I think you are going to have to specify your problem more clearly, what exactly are you trying to achieve with this metric?
I say this, because Levenstein works since it maps pairs of strings to a metric, which can preserve the dimensionality of the string space. What happens if you try and map strings to numbers is that there is a large loss of dimensional information. For example, say I have the string "cat", I'd want "bat", "hat", "rat", "can", "cot" etc. to all be reasonably close to this. With a large number of words, the result is that you end up with dissimilar words being close relatively often e.g. "bat" and "cot" may be close, because they both happen to be similar distances from "cat" on the positive side. This is similar to the problem of what happens when you try and map the plane to a line, it is difficult to meet the restriction that points far away in the plane stay far away on the line. So, the upshot of this is that the 'The more "different" two given strings are, the more different two corresponding values should be' requirement is difficult.
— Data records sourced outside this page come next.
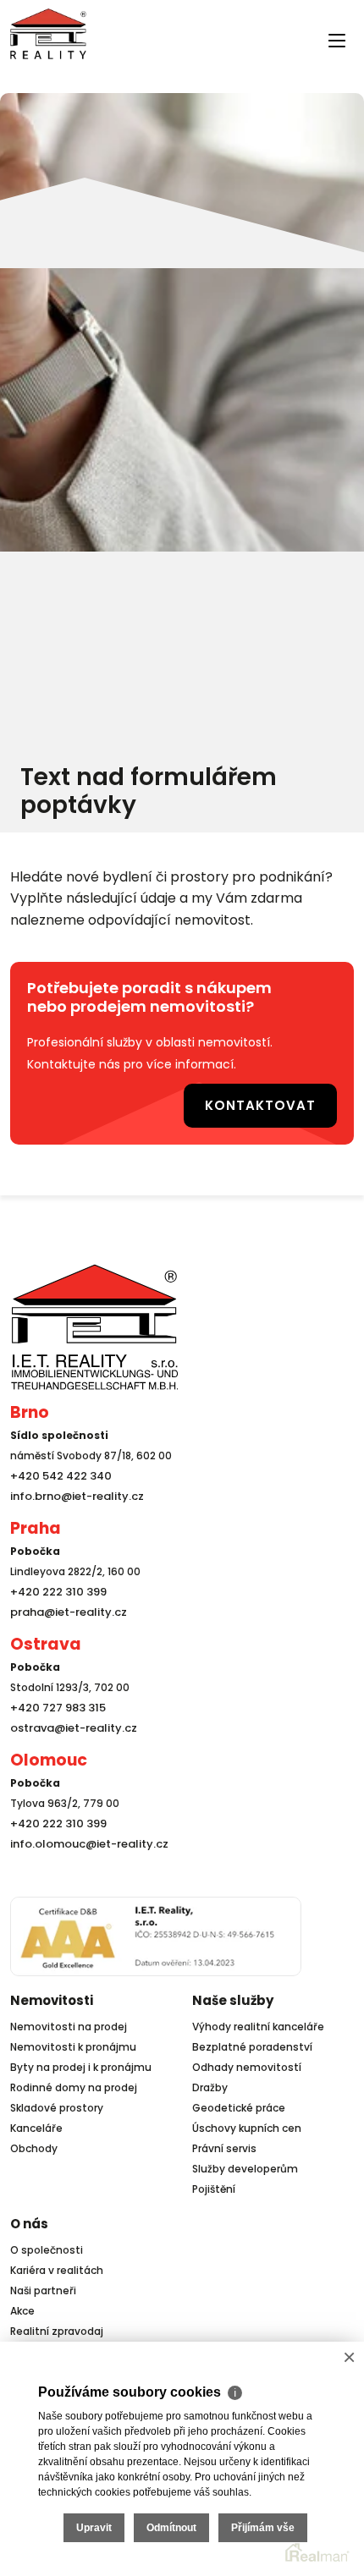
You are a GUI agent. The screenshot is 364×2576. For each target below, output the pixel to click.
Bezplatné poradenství (252, 2042)
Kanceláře (36, 2123)
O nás (29, 2218)
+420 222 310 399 (54, 1586)
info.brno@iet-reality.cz (72, 1491)
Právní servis (224, 2143)
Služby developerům (245, 2163)
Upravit (94, 2528)
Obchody (34, 2143)
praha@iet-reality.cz (64, 1607)
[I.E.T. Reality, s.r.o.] (48, 32)
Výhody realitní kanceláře (258, 2021)
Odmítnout (171, 2528)
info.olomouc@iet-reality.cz (83, 1839)
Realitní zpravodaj (56, 2326)
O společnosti (46, 2245)
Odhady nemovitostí (246, 2062)
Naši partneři (43, 2285)
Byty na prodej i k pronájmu (81, 2062)
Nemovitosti (51, 1995)
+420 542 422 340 (57, 1471)
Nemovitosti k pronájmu (73, 2042)
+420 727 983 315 (54, 1702)
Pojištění (213, 2184)
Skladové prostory (56, 2102)
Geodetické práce (238, 2102)
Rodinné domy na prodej (73, 2082)
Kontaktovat (274, 1102)
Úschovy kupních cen (246, 2123)
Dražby (210, 2082)
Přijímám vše (263, 2528)
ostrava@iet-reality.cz (69, 1723)
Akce (22, 2306)
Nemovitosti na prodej (68, 2021)
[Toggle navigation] (20, 69)
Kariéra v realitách (56, 2265)
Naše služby (232, 1995)
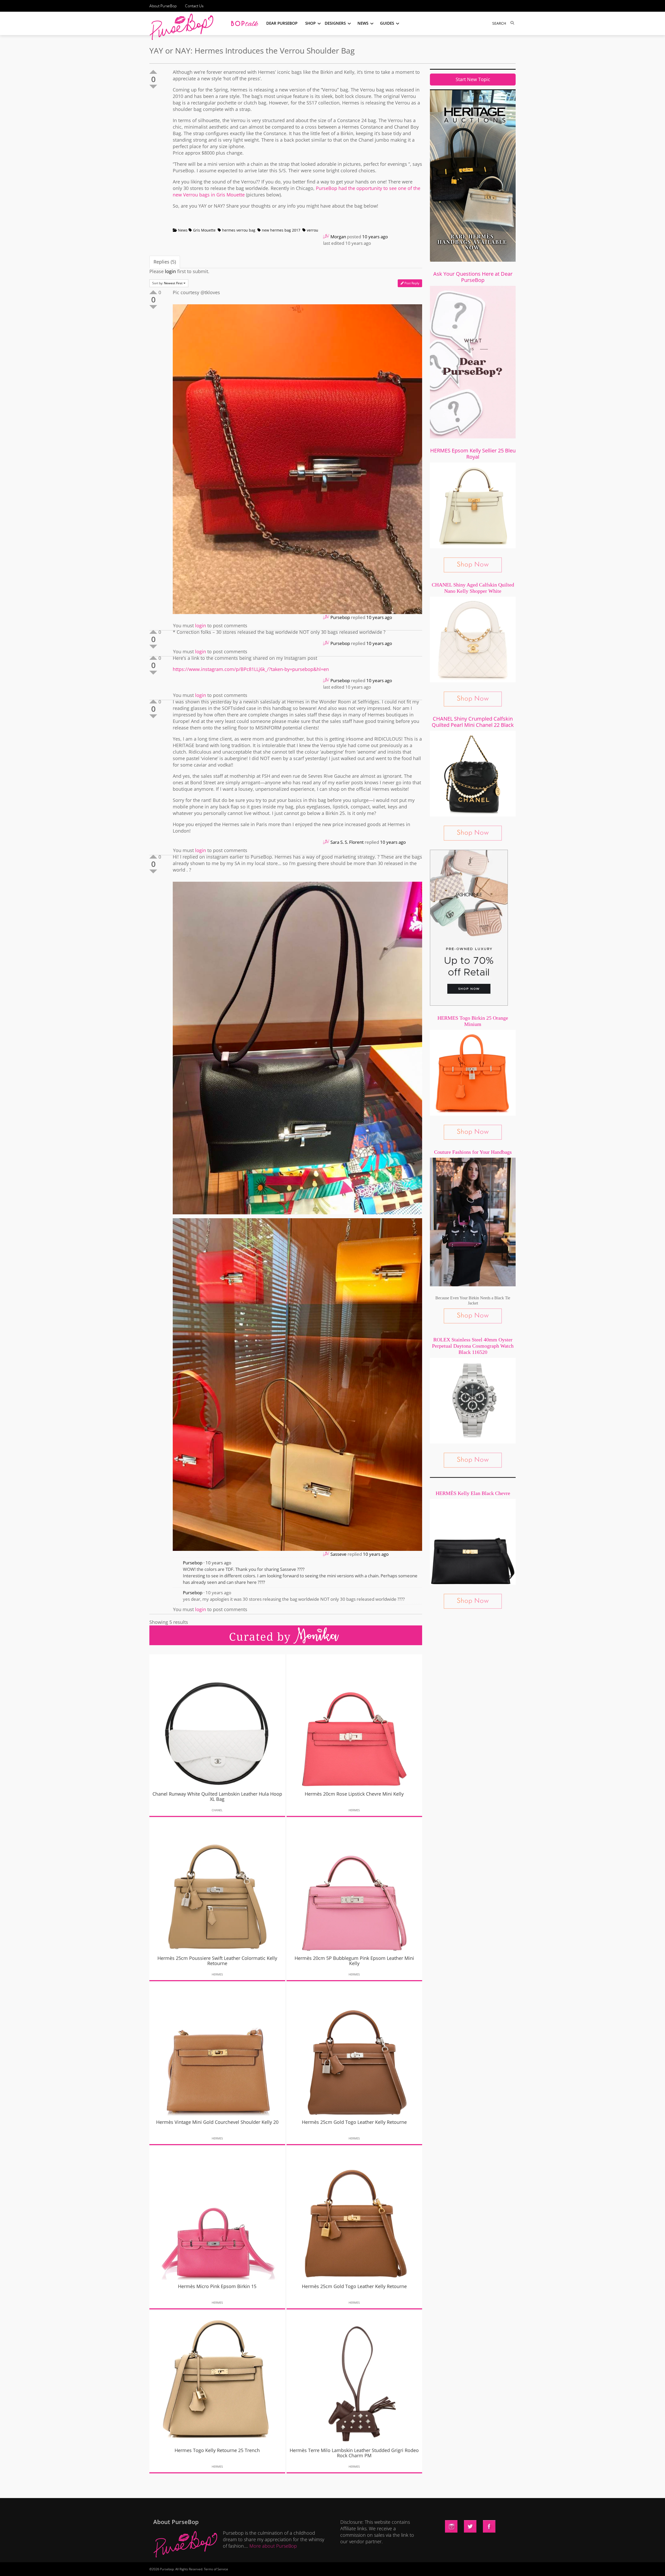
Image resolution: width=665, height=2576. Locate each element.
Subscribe (421, 2567)
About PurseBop (163, 5)
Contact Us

So, my first suggestion is, do you really need something that does this, will a simple hash-code suffice to give you unique values, or perhaps you can use Levenstein after all and ignore the values for individual strings? If none of those suffice, perhaps you can use a multidimensional function value, that is map strings into pairs, triples or another small tuple of numbers. The extra dimensionality granted that way will give you far better results.
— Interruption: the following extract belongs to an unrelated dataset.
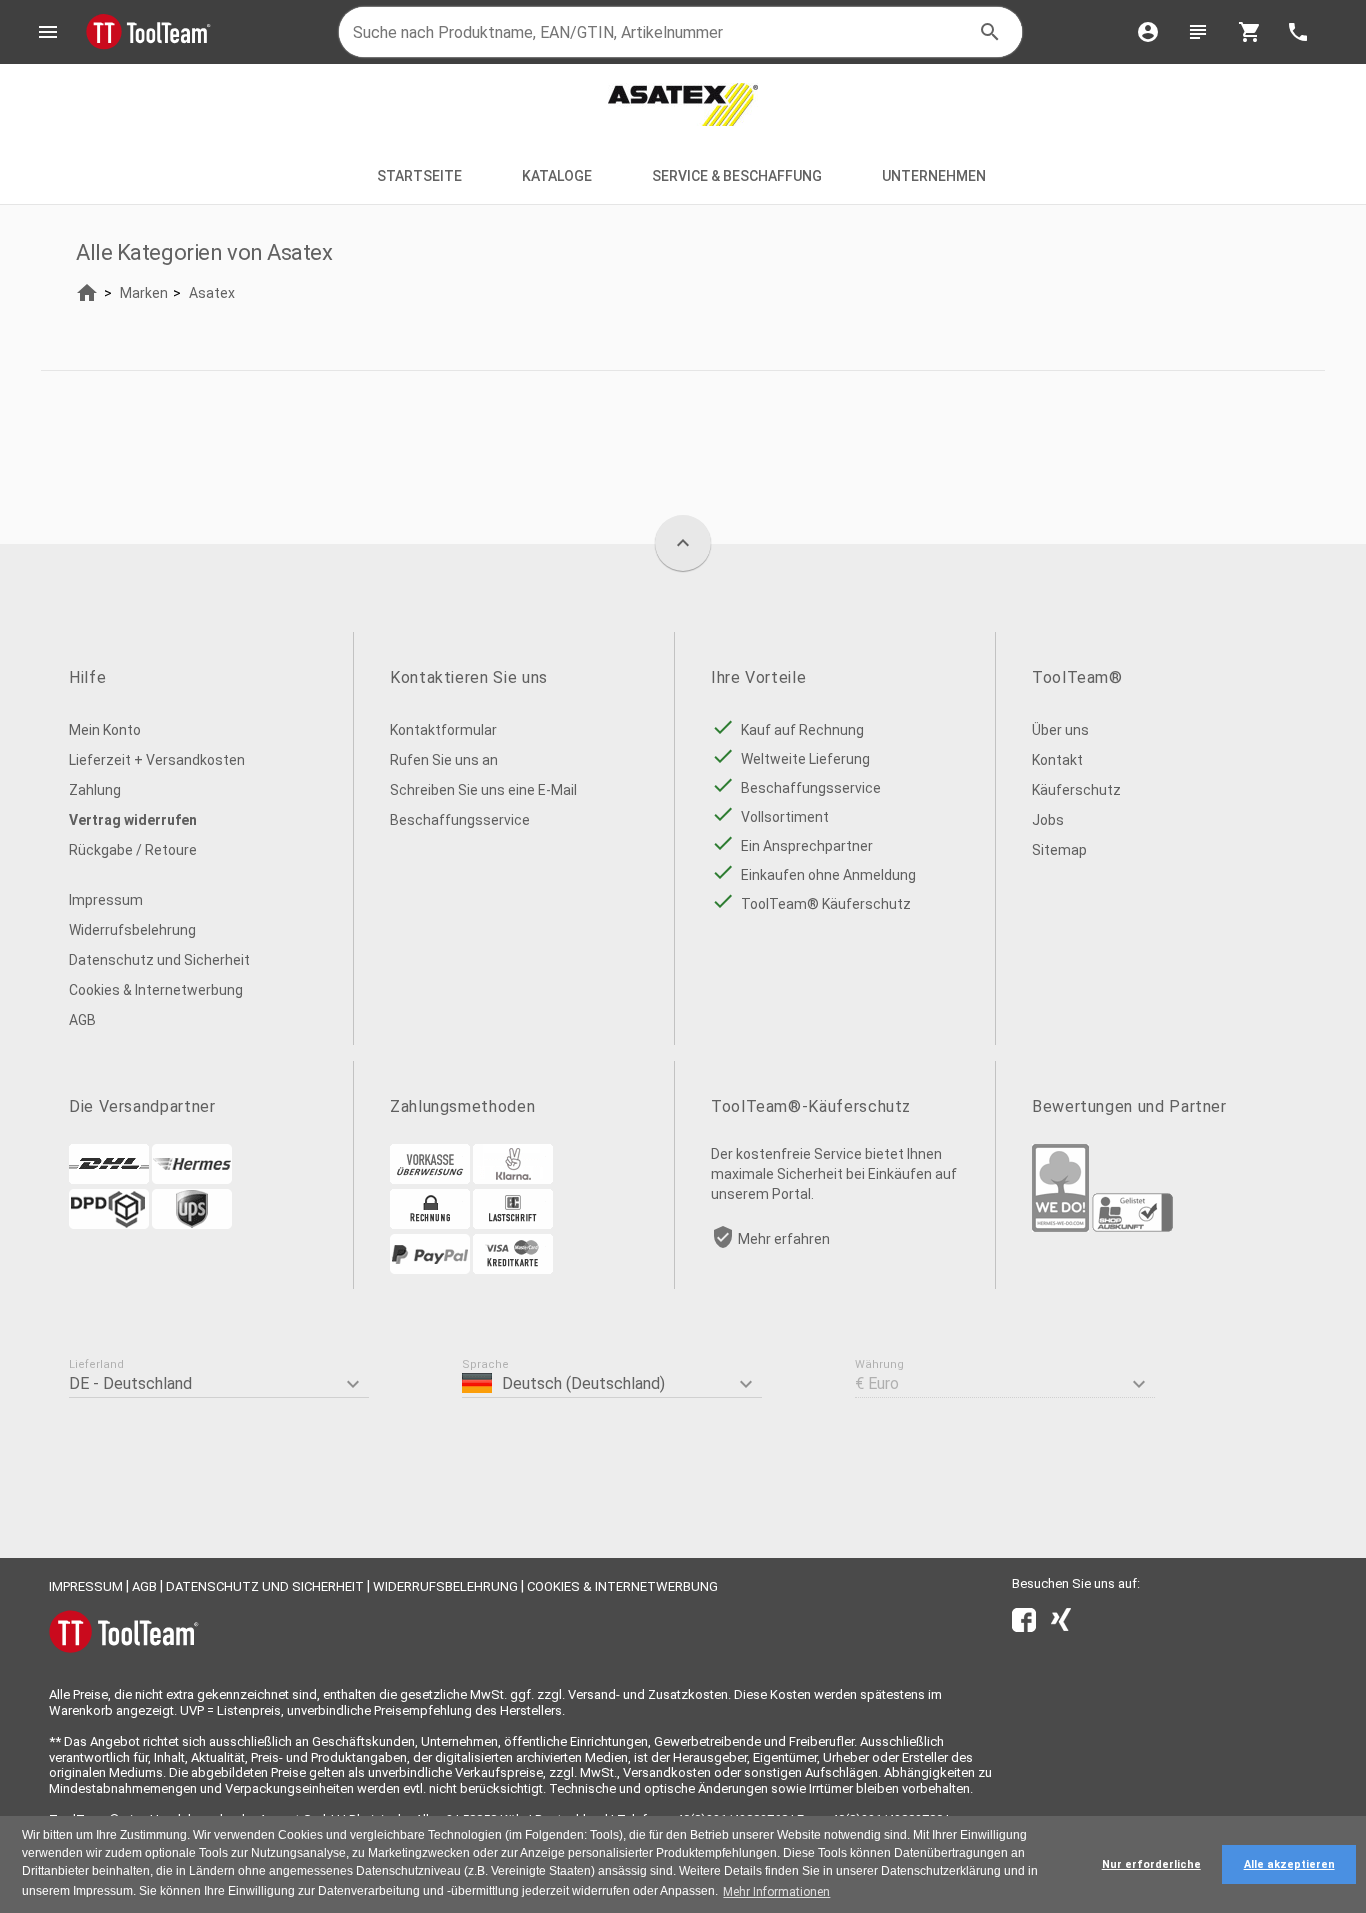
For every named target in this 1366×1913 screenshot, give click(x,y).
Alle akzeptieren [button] (1289, 1864)
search (990, 32)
An example might be encoding the string as a triple: length, sum of values of letters in string, alternating sum of values of letters e.g. f("cat") = (3, 3 + 1 + 20, 3 - 1 + 20) = (3, 24, 22). This would have some of the properties you desire, but is probably not optimal. Try looking for orthogonal features of the string to do this encoding, or even better, if you have a large test set of strings there are existing libraries for mapping this sort of data into low dimensions while preserving metrics (e.g. the Levenstein metric) and you can train your function on that. I remember the S language had support for this sort of thing.